Cassandra é um personagem da mitologia grega. Apesar de dotada do poder de profecia, foi condenada por Apolo a jamais ter credibilidade. Pois é assim que acontece. ¿Sabeis quem tem e mantém credibilidade? Quem estava errado. É aqui que reside o real problema.

Dois exemplos recentes foram as últimas eleições americanas (2020) e brasileiras (2022). Pode-se argumentar se sou o bom ou não nessas áreas, mas Política e Direito são “a minha praia”. Até posso dizer bobagens, mas ao menos me credenciei para dizê-las.

Foram essas credenciais que, em 2020, me levaram a ser convidado a participar de uma laive no Youtube para falar sobre os desdobramentos da eleição presidencial americana após a apuração dos votos. Trump havia se recusado a reconhecer a derrota e tentava buscar na Justiça uma alteração dos resultados.

Se eu soubesse de antemão que deveria afirmar que Biden não tomaria posse, teria recusado o convite. Causei um mal-estar no programa ao dizer que as ações do Trump dariam em nada. Até um convidado extra apareceu de repente para me contradizer. Nos comentários, depois descobri, fui xingado a torto e a direito; inclusive de “argentino comunista” [seguramente a pior coisa que já me chamaram na vida].

Dois anos depois, Lula vence a eleição no Brasil. Concidadãos acampam diante de quartéis na esperança de que Lula não tomaria posse. Dessa vez não fui convidado para falar de nada. [Até fui, mas para uma TV colombiana; não vem ao caso.] Usei este espaço aqui, redes sociais, e grupos de mensagens para afirmar que tais ações seriam infrutíferas; até mesmo, prejudiciais.

Fiz isso consciente das reações. Sabia que era algo desagradável. Porém, entendia ser necessário. Novamente, fui criticado e até xingado. Até aí, tudo bem. É do jogo. O problema aqui é outro.

Sabemos hoje que Biden e Lula tomaram posse. No Brasil, há pessoas presas pelo que fizeram pelo que descambou no 8/1 de 2023, e a Direita está quase que de volta na clandestinidade. Se ainda não está totalmente, isso é apesar da vontade das autoridades. Nada disso deveria ser surpresa. É a seqüência natural dos acontecimentos; ainda que, tirando as posses, esses poderiam ter sido evitados.
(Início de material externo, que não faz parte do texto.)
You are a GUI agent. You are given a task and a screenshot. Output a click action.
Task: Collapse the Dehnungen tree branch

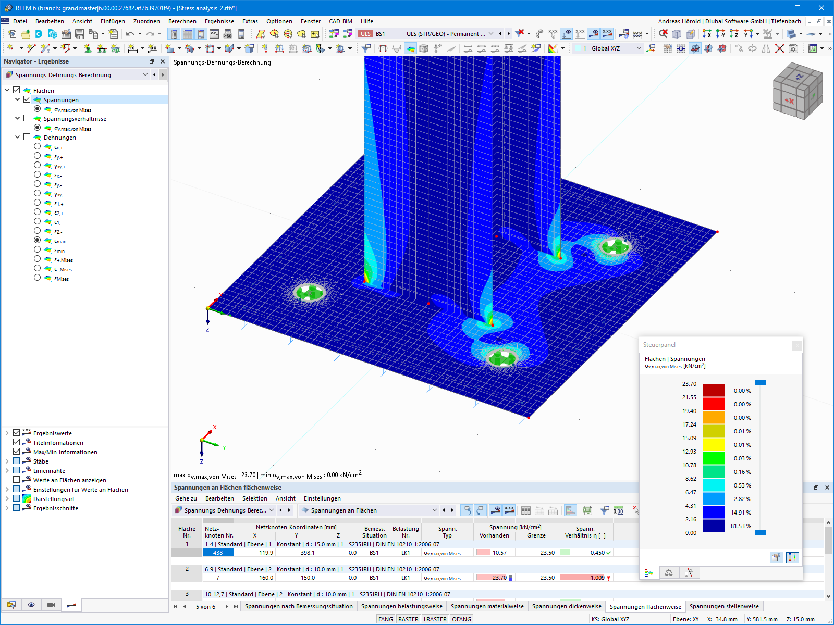click(x=17, y=137)
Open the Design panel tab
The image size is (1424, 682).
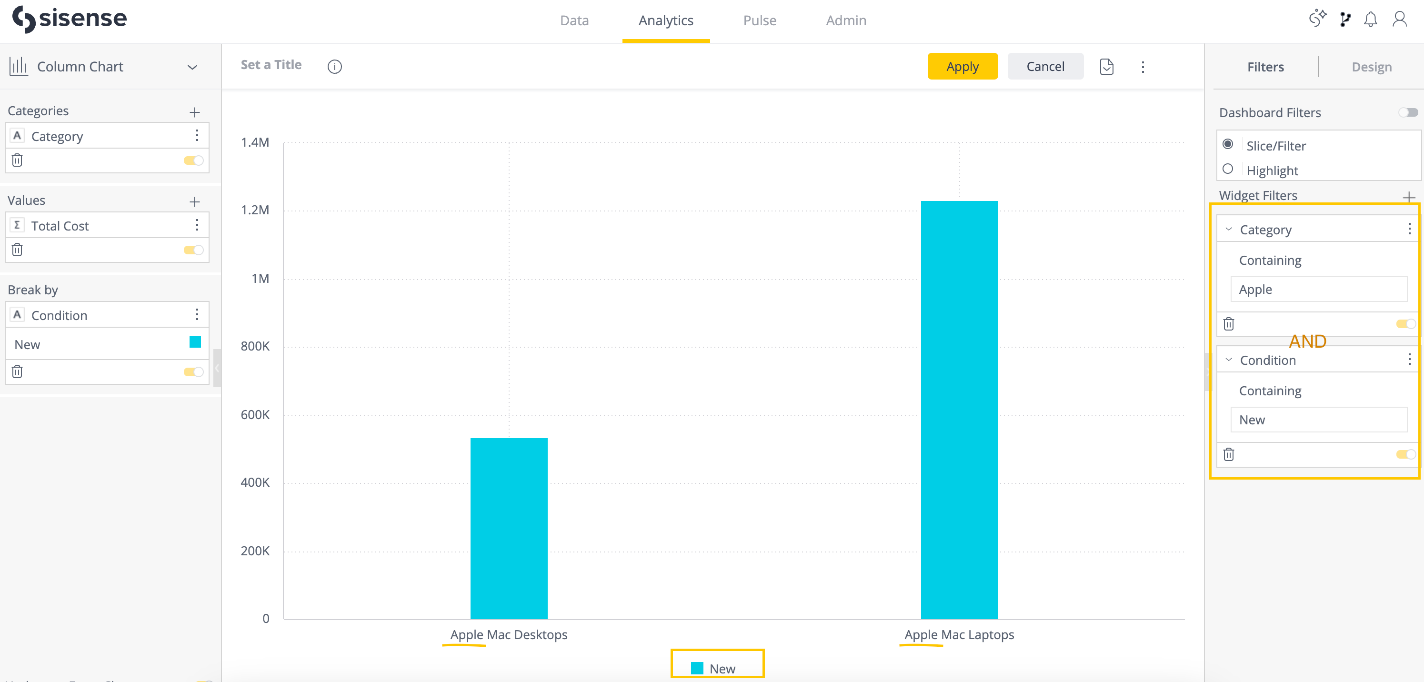point(1371,67)
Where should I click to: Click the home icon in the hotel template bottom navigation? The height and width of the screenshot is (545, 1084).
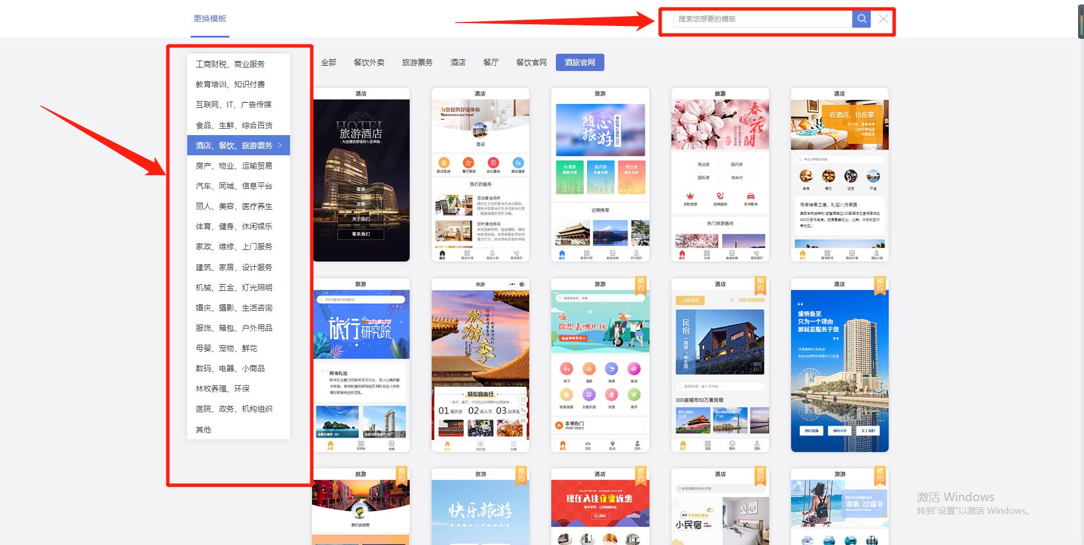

No entanto, mesmo diante dos fatos, as pessoas que afirmavam o contrário seguem reconhecidas como oráculos. Já aqueles como eu, nós permanecemos indignos de qualquer confiança. A premissa [falaciosa] latente aqui é ser impossível fazer qualquer afirmação que seja contrária aos próprios desejos. Essa é a razão.

Se alguém fala que “‘A’ acontecerá”, só pode ser por querer que ‘A’ aconteça. Ninguém são preveria algo apenas por crer que tal algo ocorrerá de fato. Nah… Isso é loucura. Se falou algo que não quero, logo “não é dos nossos”; e isso atualmente é mais relevante do que a verdade. Bom é aquele que diz o que quero ouvir, mesmo que se revele falso logo adiante.

Enquanto o auto-engano for a regra, o atual estado-de-coisas tende a seguir como está ou se agravar. Digo isso ciente de que, tal como com Cassandra, ninguém levará em consideração.

3 COMENTÁRIOS

  1. Há uma versão da Cassandra que conta que ela levava a pergunta ao deus,mas que às vezes ele achava a pergunta tola e não respondia!Então Cassandra dava a resposta que o próprio consulente poderia encontrar se usasse o bom senso com o qual tinha nascido.